### RECORD EXCERPTS
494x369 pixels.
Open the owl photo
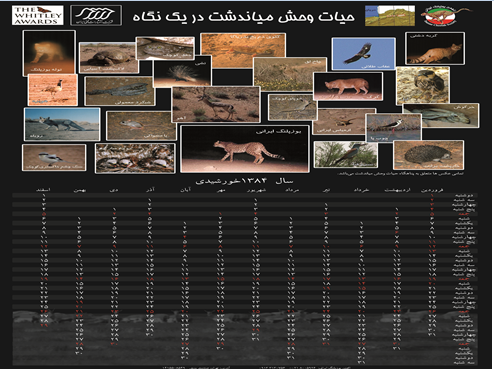click(x=423, y=85)
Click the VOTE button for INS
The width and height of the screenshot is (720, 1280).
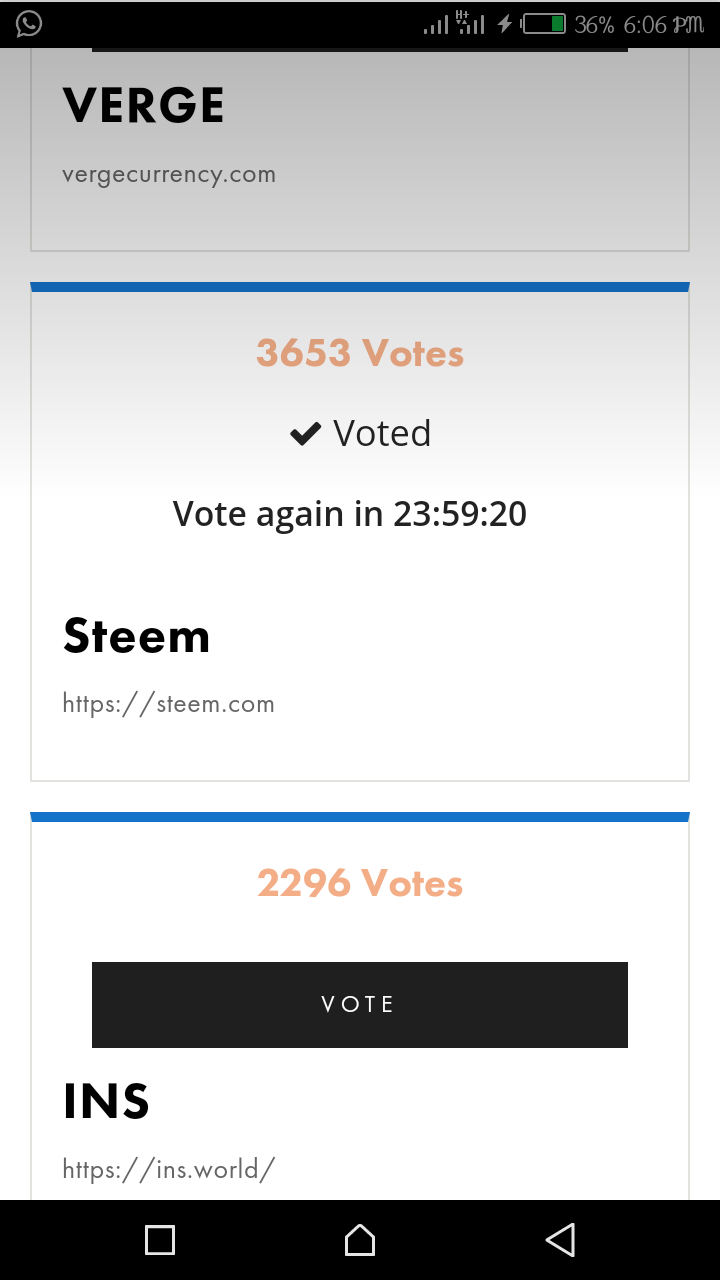pos(360,1004)
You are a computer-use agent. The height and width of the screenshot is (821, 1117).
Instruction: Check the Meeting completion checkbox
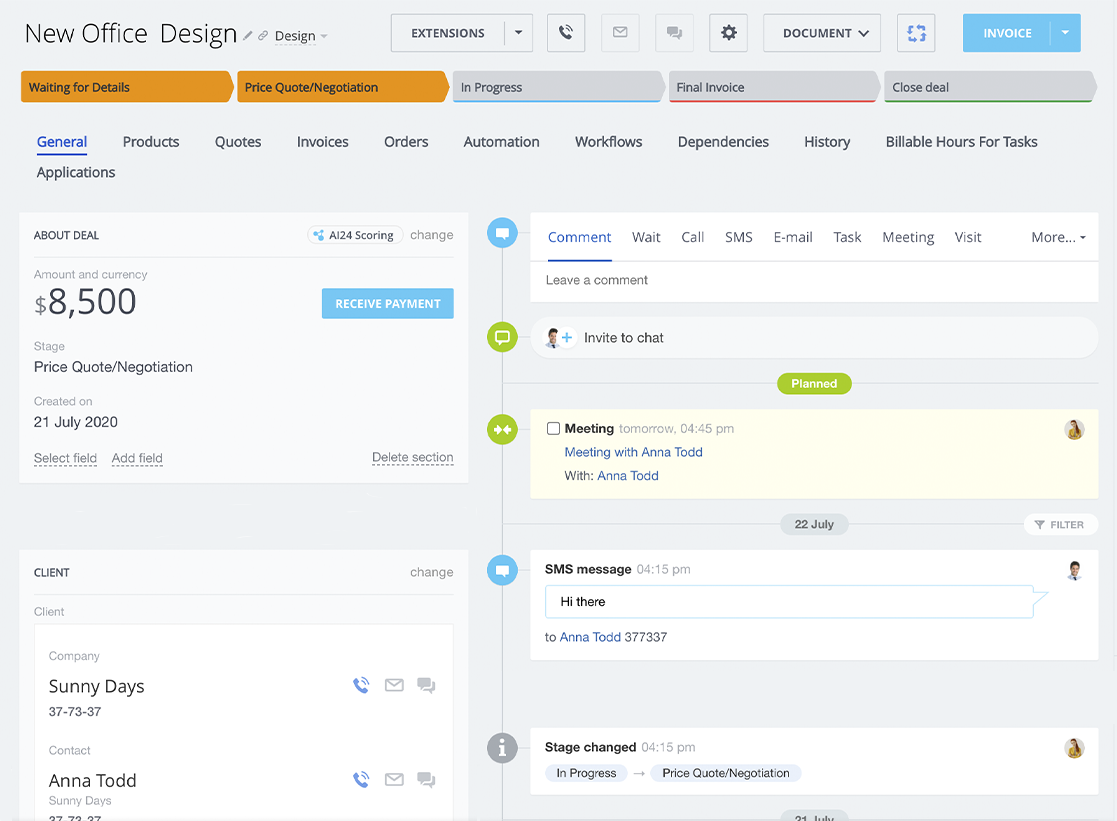553,429
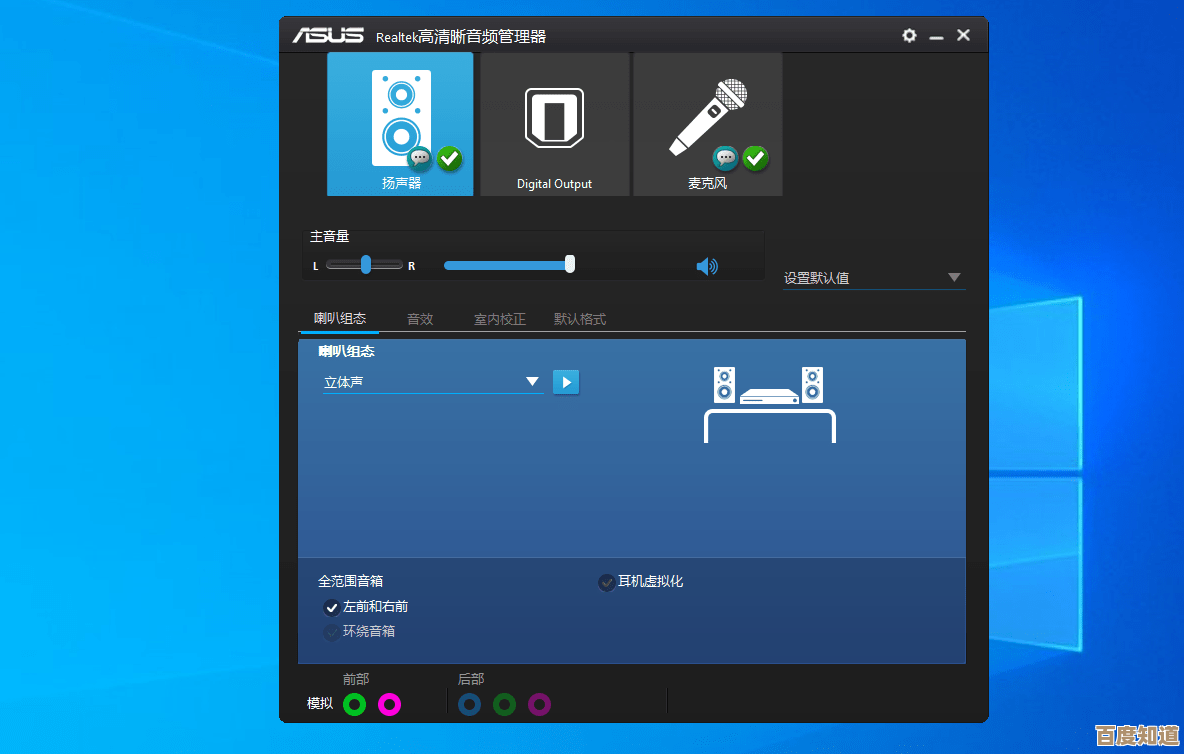
Task: Click the pink rear microphone jack
Action: pyautogui.click(x=539, y=705)
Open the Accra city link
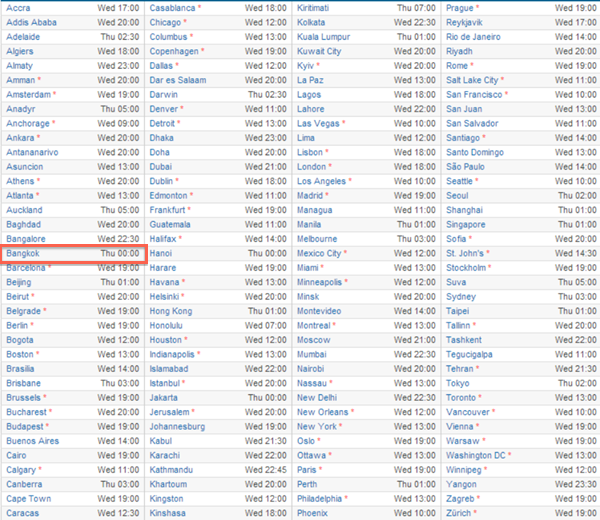This screenshot has width=600, height=520. (x=19, y=8)
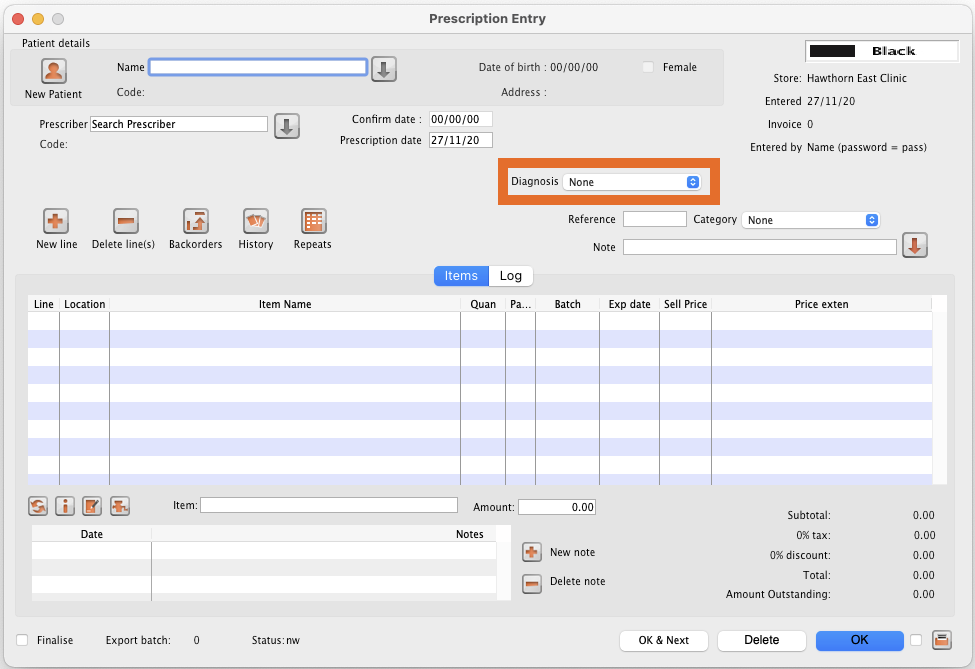Click the printer icon beside OK
This screenshot has height=669, width=975.
click(x=941, y=640)
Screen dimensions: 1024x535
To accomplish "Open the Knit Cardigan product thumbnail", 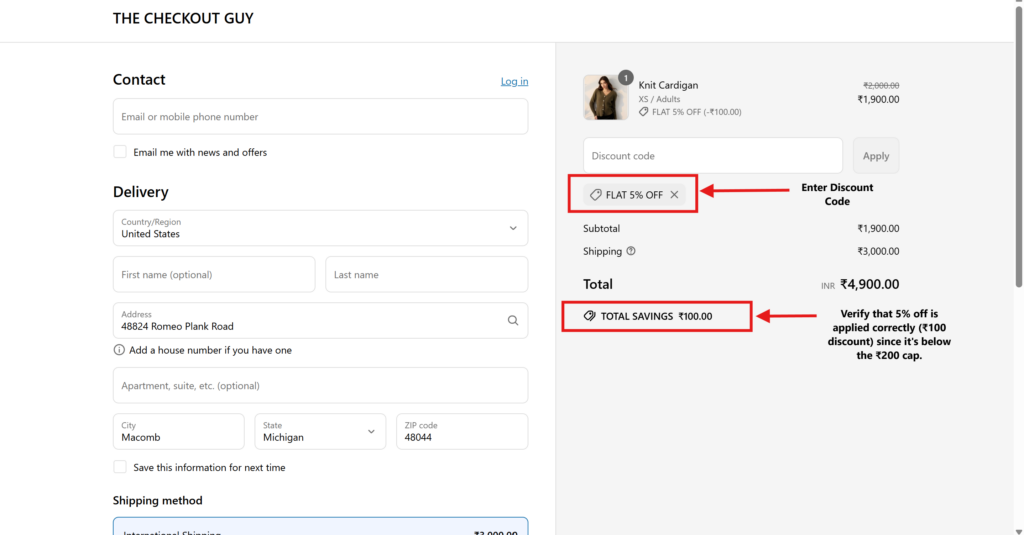I will [x=605, y=97].
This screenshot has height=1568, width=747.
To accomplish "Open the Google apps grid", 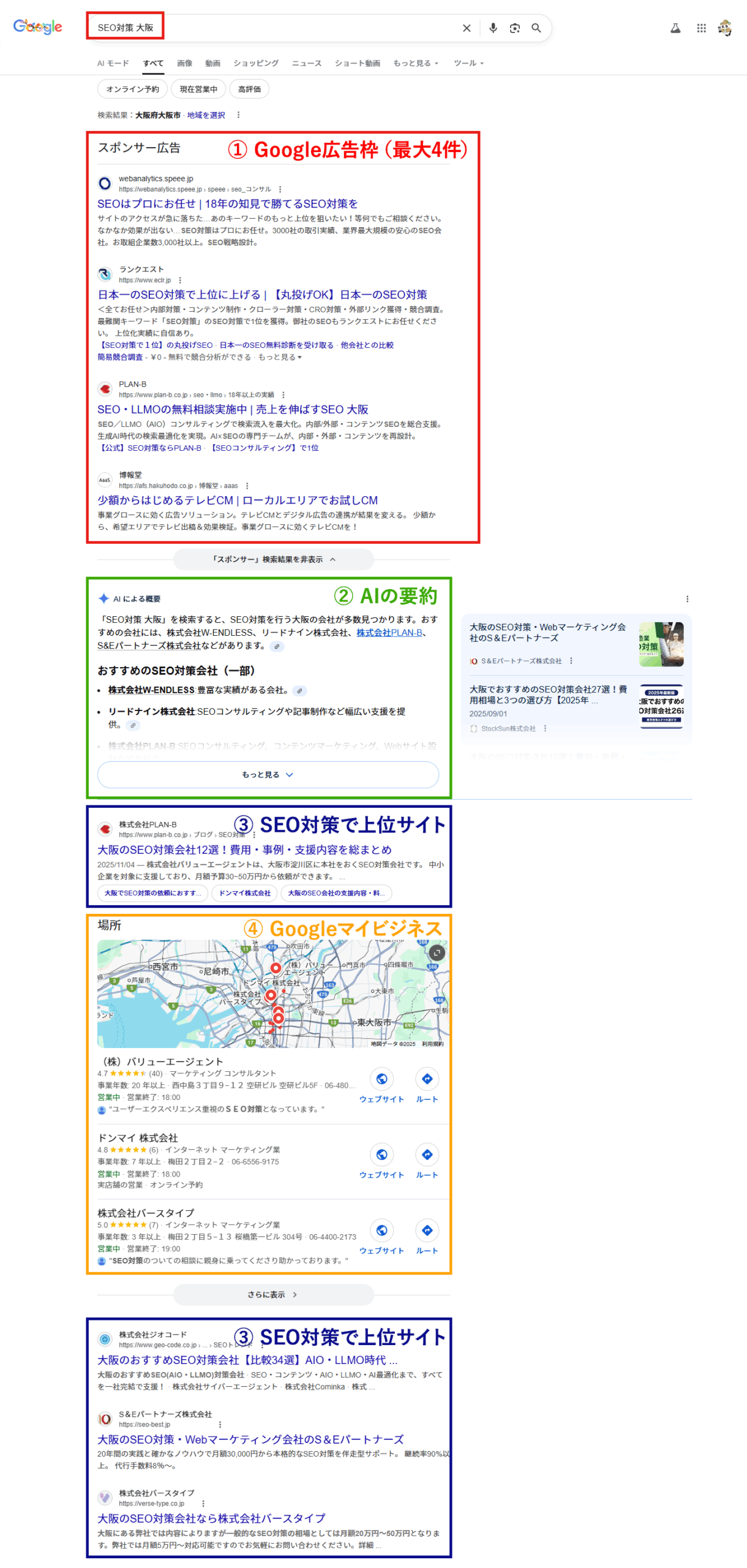I will point(701,28).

### DESCRIPTION OF THE TASK
Output the lines above, copied exactly, starting with the line that contains "You are a computer-use" and going on through the line that contains "Action: pyautogui.click(x=539, y=705)". Leave the pictures out.

### SOLUTION TO THE EXERCISE
You are a computer-use agent. The height and width of the screenshot is (821, 1117).
Instruction: Check the Meeting completion checkbox
553,429
Task: Click the pink rear microphone jack
Action: pyautogui.click(x=539, y=705)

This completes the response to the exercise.